If the past five years are any guide, Obama will not move quickly to ask for resignations. Just a handful of those who serve as the pleasure of the president have been forced to resign. And aides say Obama has never been easily swayed by public and media eagerness for more heads to roll.
"Issues on personnel are not something that we're focused on right now, when it comes to making the Affordable Care Act work for the American people," White House press secretary Jay Carney told ABC's Jonathan Karl on Monday.
"We're focused not on Monday morning quarterbacking," he said. "We'll go back and look at this period, and there's no question that, you know, [the president] tops the list among those individuals who are frustrated by the failures that we saw with healthcare.gov and its launch. But right now, he wants his team focused on making improvements for the American people."

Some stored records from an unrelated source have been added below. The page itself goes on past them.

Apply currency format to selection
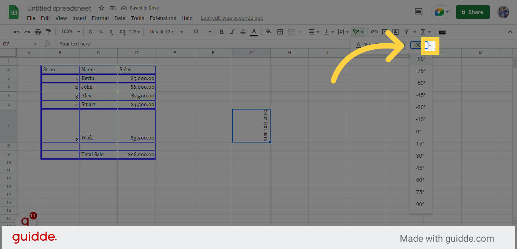(91, 32)
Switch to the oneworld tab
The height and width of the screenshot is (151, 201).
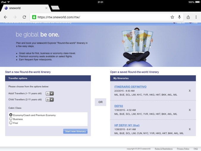(24, 8)
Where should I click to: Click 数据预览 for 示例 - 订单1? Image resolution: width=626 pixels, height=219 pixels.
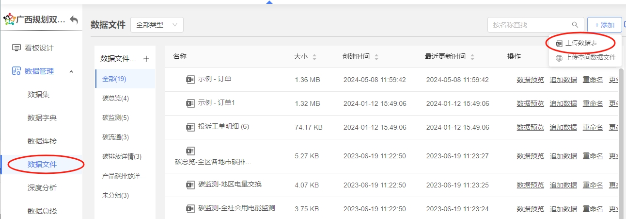pos(530,103)
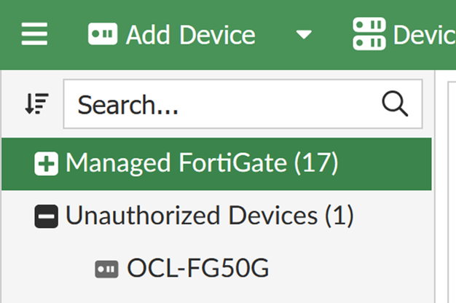
Task: Click the Search... placeholder text
Action: coord(128,105)
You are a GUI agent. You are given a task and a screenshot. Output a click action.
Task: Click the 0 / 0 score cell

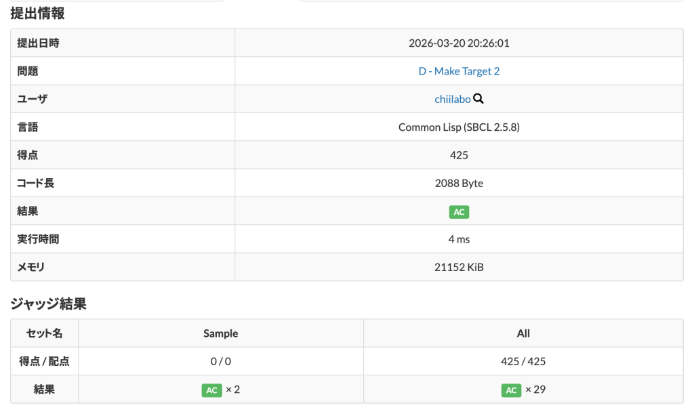coord(221,361)
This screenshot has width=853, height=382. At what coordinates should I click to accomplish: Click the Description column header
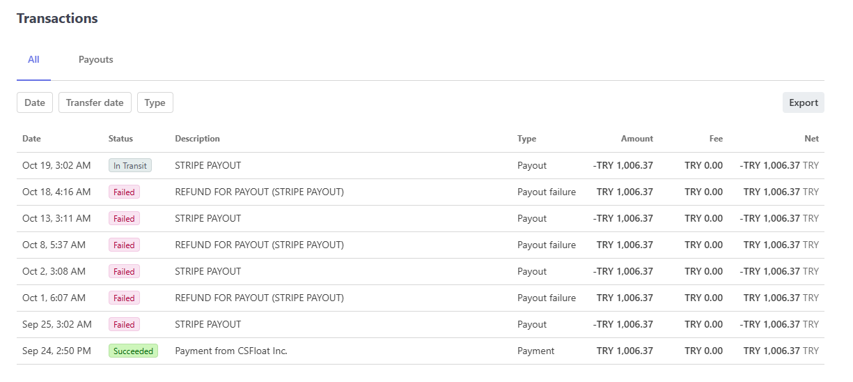(197, 139)
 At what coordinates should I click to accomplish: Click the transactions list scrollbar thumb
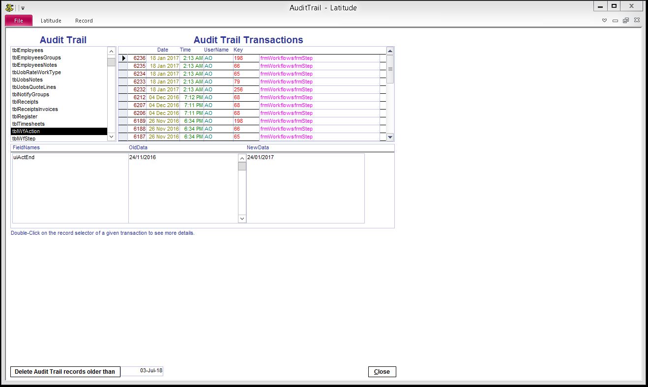point(390,69)
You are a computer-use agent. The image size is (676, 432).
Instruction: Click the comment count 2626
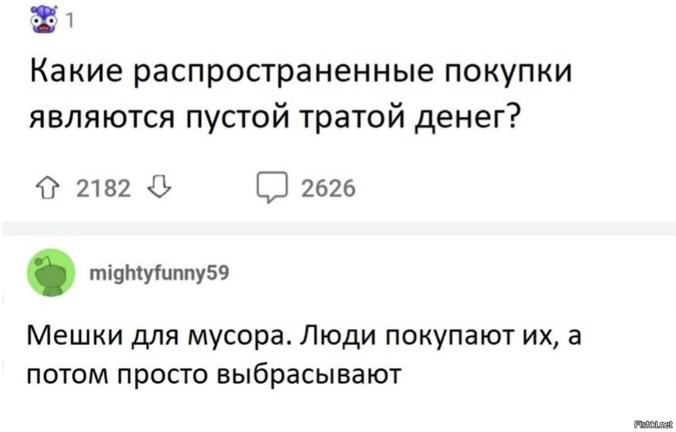tap(328, 187)
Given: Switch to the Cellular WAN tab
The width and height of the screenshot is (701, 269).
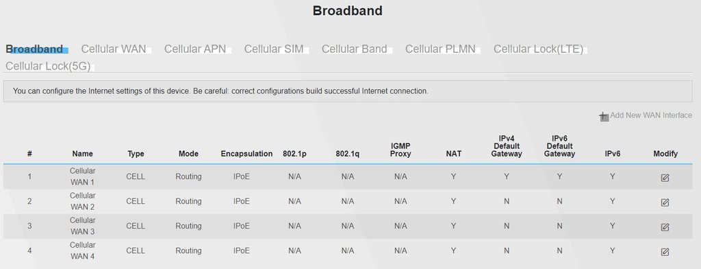Looking at the screenshot, I should pyautogui.click(x=114, y=49).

Asking in an interview last month whether he still has confidence in Sebelius, Obama signaled -- though did not say outright -- that he does, taking responsibility for the program's failures upon himself.
"I think Kathleen Sebelius, under tremendously difficult circumstances over the last four and a half years, has done a great job in setting up the insurance markets so that there is a good product out there for people to get," Obama told NBC News.
"Kathleen Sebelius doesn't write code. Yeah, she wasn't our IT person. I think she'd be the first to admit that if we had to do it all over again, that there would have been a whole lot more questions that were asked, in terms of how this thing is working," he said. "Ultimately, the buck stops with me."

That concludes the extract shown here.